[Opening EXTRACTED DATA section]

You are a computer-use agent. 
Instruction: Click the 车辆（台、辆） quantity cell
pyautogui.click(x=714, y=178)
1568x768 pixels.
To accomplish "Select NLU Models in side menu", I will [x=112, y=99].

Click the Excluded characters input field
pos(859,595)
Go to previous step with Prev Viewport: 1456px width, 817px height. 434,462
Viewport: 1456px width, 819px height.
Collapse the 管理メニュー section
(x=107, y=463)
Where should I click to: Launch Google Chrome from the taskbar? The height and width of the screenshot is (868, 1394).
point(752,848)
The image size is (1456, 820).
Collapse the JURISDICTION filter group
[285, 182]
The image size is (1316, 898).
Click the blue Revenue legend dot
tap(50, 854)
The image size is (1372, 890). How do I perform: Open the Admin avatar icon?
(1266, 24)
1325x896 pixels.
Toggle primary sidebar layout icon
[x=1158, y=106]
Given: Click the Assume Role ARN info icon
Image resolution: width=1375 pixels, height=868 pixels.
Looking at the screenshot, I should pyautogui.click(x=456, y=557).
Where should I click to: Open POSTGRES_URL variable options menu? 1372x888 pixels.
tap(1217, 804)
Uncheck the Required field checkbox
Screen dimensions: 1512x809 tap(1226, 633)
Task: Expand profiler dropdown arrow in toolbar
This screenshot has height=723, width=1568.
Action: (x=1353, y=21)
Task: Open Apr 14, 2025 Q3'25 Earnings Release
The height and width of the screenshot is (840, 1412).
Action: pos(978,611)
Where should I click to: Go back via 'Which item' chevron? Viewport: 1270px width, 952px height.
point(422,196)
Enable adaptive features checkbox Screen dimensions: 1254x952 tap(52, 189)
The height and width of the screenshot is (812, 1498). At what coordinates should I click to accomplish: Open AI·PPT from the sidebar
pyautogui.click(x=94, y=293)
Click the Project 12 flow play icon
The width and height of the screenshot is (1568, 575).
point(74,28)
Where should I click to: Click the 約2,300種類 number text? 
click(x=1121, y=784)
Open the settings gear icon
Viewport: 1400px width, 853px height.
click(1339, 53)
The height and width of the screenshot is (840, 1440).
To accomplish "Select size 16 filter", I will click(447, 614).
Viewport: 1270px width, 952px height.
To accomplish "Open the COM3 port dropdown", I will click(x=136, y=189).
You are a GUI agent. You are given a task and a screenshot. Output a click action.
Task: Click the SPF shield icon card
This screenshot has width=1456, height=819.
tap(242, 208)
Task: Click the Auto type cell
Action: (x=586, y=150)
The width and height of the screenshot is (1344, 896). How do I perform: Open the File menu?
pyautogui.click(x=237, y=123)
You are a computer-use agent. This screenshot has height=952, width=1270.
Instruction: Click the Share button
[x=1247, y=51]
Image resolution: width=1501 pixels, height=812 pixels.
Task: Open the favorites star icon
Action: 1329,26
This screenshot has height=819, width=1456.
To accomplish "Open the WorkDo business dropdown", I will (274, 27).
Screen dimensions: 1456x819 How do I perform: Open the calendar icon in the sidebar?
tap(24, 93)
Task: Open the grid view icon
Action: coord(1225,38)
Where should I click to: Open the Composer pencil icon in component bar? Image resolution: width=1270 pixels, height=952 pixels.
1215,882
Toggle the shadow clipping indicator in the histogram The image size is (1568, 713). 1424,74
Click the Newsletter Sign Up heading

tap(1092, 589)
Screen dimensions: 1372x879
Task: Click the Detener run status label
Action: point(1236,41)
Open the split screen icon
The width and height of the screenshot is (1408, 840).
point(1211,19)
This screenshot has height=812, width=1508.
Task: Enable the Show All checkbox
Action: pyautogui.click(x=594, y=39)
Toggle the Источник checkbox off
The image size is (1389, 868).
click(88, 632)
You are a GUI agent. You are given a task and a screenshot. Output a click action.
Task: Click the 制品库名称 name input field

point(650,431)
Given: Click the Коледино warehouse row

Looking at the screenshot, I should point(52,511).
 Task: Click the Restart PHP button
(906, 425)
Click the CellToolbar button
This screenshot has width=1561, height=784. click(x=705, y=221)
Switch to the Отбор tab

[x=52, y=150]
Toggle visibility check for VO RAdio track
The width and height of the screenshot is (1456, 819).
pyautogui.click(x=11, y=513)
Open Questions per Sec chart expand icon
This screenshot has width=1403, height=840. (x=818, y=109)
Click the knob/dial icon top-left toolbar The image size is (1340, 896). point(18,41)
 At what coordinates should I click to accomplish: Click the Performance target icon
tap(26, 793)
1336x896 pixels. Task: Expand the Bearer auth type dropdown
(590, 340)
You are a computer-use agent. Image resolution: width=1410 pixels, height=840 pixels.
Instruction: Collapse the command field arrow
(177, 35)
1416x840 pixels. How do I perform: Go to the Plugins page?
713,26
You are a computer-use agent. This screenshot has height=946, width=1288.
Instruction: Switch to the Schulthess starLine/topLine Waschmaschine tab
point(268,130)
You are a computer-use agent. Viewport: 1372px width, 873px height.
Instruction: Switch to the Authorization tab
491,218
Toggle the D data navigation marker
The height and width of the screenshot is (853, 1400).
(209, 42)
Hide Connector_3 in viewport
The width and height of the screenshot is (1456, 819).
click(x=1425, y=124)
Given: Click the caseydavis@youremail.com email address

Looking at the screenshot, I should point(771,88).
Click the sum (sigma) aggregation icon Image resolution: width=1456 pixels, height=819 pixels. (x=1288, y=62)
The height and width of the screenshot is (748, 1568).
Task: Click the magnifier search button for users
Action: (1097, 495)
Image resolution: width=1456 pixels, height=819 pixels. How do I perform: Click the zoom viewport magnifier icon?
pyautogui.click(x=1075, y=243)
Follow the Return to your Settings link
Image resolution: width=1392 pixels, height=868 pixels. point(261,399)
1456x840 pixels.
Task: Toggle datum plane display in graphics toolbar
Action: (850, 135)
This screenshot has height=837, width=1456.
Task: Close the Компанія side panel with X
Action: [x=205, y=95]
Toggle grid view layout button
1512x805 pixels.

[Closing EXTRACTED DATA section]

→ WHAT THE TASK REQUIRES: Reproduce the listing above verbatim.

→ EXERCISE OUTPUT:
You are a computer-use agent. 
Instruction: Click the 车辆（台、辆） quantity cell
pyautogui.click(x=714, y=178)
1568x768 pixels.
To accomplish "Select NLU Models in side menu", I will [x=112, y=99].

Click the Excluded characters input field
pos(859,595)
Go to previous step with Prev Viewport: 1456px width, 817px height. 434,462
Viewport: 1456px width, 819px height.
Collapse the 管理メニュー section
(x=107, y=463)
Where should I click to: Launch Google Chrome from the taskbar? The height and width of the screenshot is (868, 1394).
point(752,848)
The image size is (1456, 820).
Collapse the JURISDICTION filter group
[285, 182]
The image size is (1316, 898).
Click the blue Revenue legend dot
tap(50, 854)
The image size is (1372, 890). How do I perform: Open the Admin avatar icon?
(1266, 24)
1325x896 pixels.
Toggle primary sidebar layout icon
[x=1158, y=106]
Given: Click the Assume Role ARN info icon
Image resolution: width=1375 pixels, height=868 pixels.
Looking at the screenshot, I should pyautogui.click(x=456, y=557).
Where should I click to: Open POSTGRES_URL variable options menu? 1372x888 pixels.
tap(1217, 804)
Uncheck the Required field checkbox
Screen dimensions: 1512x809 tap(1226, 633)
Task: Expand profiler dropdown arrow in toolbar
This screenshot has height=723, width=1568.
Action: (x=1353, y=21)
Task: Open Apr 14, 2025 Q3'25 Earnings Release
The height and width of the screenshot is (840, 1412).
Action: pos(978,611)
Where should I click to: Go back via 'Which item' chevron? Viewport: 1270px width, 952px height.
point(422,196)
Enable adaptive features checkbox Screen dimensions: 1254x952 tap(52, 189)
The height and width of the screenshot is (812, 1498). At what coordinates should I click to accomplish: Open AI·PPT from the sidebar
pyautogui.click(x=94, y=293)
Click the Project 12 flow play icon
The width and height of the screenshot is (1568, 575).
point(74,28)
Where should I click to: Click the 約2,300種類 number text? 
click(x=1121, y=784)
Open the settings gear icon
Viewport: 1400px width, 853px height.
click(1339, 53)
The height and width of the screenshot is (840, 1440).
To accomplish "Select size 16 filter", I will click(447, 614).
Viewport: 1270px width, 952px height.
To accomplish "Open the COM3 port dropdown", I will click(x=136, y=189).
You are a GUI agent. You are given a task and a screenshot. Output a click action.
Task: Click the SPF shield icon card
This screenshot has width=1456, height=819.
tap(242, 208)
Task: Click the Auto type cell
Action: (x=586, y=150)
The width and height of the screenshot is (1344, 896). How do I perform: Open the File menu?
pyautogui.click(x=237, y=123)
You are a computer-use agent. This screenshot has height=952, width=1270.
Instruction: Click the Share button
[x=1247, y=51]
Image resolution: width=1501 pixels, height=812 pixels.
Task: Open the favorites star icon
Action: 1329,26
This screenshot has height=819, width=1456.
To accomplish "Open the WorkDo business dropdown", I will (274, 27).
Screen dimensions: 1456x819 How do I perform: Open the calendar icon in the sidebar?
tap(24, 93)
Task: Open the grid view icon
Action: coord(1225,38)
Where should I click to: Open the Composer pencil icon in component bar? Image resolution: width=1270 pixels, height=952 pixels.
1215,882
Toggle the shadow clipping indicator in the histogram The image size is (1568, 713). 1424,74
Click the Newsletter Sign Up heading

tap(1092, 589)
Screen dimensions: 1372x879
Task: Click the Detener run status label
Action: point(1236,41)
Open the split screen icon
The width and height of the screenshot is (1408, 840).
point(1211,19)
This screenshot has height=812, width=1508.
Task: Enable the Show All checkbox
Action: pyautogui.click(x=594, y=39)
Toggle the Источник checkbox off
The image size is (1389, 868).
click(88, 632)
You are a GUI agent. You are given a task and a screenshot. Output a click action.
Task: Click the 制品库名称 name input field

point(650,431)
Given: Click the Коледино warehouse row

Looking at the screenshot, I should point(52,511).
 Task: Click the Restart PHP button
(906, 425)
Click the CellToolbar button
This screenshot has width=1561, height=784. click(x=705, y=221)
Switch to the Отбор tab

[x=52, y=150]
Toggle visibility check for VO RAdio track
The width and height of the screenshot is (1456, 819).
pyautogui.click(x=11, y=513)
Open Questions per Sec chart expand icon
This screenshot has width=1403, height=840. (x=818, y=109)
Click the knob/dial icon top-left toolbar The image size is (1340, 896). point(18,41)
 At what coordinates should I click to accomplish: Click the Performance target icon
tap(26, 793)
1336x896 pixels. Task: Expand the Bearer auth type dropdown
(590, 340)
You are a computer-use agent. Image resolution: width=1410 pixels, height=840 pixels.
Instruction: Collapse the command field arrow
(177, 35)
1416x840 pixels. How do I perform: Go to the Plugins page?
713,26
You are a computer-use agent. This screenshot has height=946, width=1288.
Instruction: Switch to the Schulthess starLine/topLine Waschmaschine tab
point(268,130)
You are a computer-use agent. Viewport: 1372px width, 873px height.
Instruction: Switch to the Authorization tab
491,218
Toggle the D data navigation marker
The height and width of the screenshot is (853, 1400).
(209, 42)
Hide Connector_3 in viewport
The width and height of the screenshot is (1456, 819).
click(x=1425, y=124)
Given: Click the caseydavis@youremail.com email address

Looking at the screenshot, I should point(771,88).
Click the sum (sigma) aggregation icon Image resolution: width=1456 pixels, height=819 pixels. (x=1288, y=62)
The height and width of the screenshot is (748, 1568).
Task: Click the magnifier search button for users
Action: (1097, 495)
Image resolution: width=1456 pixels, height=819 pixels. How do I perform: Click the zoom viewport magnifier icon?
pyautogui.click(x=1075, y=243)
Follow the Return to your Settings link
Image resolution: width=1392 pixels, height=868 pixels. point(261,399)
1456x840 pixels.
Task: Toggle datum plane display in graphics toolbar
Action: (850, 135)
This screenshot has height=837, width=1456.
Task: Close the Компанія side panel with X
Action: [x=205, y=95]
Toggle grid view layout button
1512x805 pixels.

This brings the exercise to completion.